Diploic veins are a complex vascular network within the cranial wall, playing a significant role in human cranial blood circulation. Since their discovery in the early 18th century, research on this structure has been limited by the traditional dissection methods, leaving many questions unresolved regarding their morphological variations, functions, and implications for human evolution. Recent advances in CT and MR imaging and newly-developed 3D reconstruction techniques have overcome previous bottlenecks, which can detect the morphological details of these vascular structures.
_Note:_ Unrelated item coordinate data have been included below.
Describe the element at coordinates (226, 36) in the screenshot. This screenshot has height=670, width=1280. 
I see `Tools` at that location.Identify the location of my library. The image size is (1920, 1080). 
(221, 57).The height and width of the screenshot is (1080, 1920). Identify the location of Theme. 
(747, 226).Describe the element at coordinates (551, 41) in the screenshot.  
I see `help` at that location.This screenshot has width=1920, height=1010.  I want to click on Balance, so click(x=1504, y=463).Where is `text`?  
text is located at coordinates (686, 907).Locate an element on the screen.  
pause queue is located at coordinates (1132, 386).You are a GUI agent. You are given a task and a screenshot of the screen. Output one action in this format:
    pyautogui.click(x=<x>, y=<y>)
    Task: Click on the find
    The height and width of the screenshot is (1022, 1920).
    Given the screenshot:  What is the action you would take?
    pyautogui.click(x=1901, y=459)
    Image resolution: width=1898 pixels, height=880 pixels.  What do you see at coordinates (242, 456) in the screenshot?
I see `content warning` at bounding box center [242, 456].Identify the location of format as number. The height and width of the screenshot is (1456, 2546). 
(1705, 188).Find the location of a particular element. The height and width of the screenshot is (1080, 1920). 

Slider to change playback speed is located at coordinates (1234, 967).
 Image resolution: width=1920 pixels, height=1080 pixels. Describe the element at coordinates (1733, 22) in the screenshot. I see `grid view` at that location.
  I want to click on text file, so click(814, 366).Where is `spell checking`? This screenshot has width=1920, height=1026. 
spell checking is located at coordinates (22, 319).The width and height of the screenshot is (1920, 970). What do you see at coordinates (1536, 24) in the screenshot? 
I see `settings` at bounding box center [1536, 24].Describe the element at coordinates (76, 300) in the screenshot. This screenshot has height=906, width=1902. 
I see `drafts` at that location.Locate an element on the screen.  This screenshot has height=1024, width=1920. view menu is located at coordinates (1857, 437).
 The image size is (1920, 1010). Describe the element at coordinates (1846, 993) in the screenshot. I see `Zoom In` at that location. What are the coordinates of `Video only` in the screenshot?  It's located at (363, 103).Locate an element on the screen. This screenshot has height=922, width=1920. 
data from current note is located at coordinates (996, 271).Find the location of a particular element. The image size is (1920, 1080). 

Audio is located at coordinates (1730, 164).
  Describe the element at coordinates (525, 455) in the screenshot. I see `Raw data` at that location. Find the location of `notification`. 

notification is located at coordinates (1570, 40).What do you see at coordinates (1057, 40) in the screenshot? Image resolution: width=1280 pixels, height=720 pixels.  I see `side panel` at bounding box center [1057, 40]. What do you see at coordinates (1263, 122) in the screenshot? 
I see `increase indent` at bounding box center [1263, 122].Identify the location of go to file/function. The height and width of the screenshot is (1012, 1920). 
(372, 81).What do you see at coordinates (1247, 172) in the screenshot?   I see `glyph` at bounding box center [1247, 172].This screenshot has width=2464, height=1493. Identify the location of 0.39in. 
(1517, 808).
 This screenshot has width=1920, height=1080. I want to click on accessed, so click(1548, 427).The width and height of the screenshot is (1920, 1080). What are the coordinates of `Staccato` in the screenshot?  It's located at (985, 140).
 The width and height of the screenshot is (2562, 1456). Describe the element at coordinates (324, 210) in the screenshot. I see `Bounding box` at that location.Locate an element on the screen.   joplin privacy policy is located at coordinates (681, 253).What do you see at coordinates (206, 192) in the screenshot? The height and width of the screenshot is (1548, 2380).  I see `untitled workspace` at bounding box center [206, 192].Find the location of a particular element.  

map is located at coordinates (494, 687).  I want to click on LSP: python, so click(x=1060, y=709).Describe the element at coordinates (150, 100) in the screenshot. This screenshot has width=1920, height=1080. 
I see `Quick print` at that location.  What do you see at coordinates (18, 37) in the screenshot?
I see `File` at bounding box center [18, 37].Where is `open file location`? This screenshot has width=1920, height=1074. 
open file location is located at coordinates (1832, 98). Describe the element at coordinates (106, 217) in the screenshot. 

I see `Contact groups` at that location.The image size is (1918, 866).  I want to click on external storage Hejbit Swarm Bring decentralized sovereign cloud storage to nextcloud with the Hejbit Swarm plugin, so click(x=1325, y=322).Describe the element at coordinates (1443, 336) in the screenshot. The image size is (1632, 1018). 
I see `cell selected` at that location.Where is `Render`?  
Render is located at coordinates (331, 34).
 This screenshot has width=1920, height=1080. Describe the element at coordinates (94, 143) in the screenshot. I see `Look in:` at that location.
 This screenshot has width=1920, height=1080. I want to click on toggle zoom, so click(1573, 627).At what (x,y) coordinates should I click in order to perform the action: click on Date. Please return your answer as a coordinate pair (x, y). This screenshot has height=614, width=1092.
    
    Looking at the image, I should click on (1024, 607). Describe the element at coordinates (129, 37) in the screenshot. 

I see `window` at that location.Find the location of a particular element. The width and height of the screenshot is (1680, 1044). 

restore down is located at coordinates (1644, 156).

New studies have revealed that traditional classifications of diploic veins lack broad applicability, while also redefining their distribution areas and patterns and identifying functional roles in cerebrospinal fluid circulation and cerebral thermoregulation, which may be essential to human brain physiology. Research on hominin fossils has further highlighted interspecific differences in diploic veins, offering potential applications in future taxonomical discussions. The current evidence indicates that the diploic vascular pattern can identify Neanderthal cranial fossils from other Homo species, and it also help differentiate non-human primates from hominins. Additionally, diploic veins may have contributed to human brain evolution, with possible links to brain volume and regional endocast morphology. To clarify the mechanism behind the variation and evolution, further studies are warranted to investigate the diploic vascular morphology and physiology in large extant human populations and also in hominin fossils. This paper reviews the history of diploic vein research and synthesizes recent advancements, summarizing methodologies, technical challenges, and future directions to promote further studies in this field.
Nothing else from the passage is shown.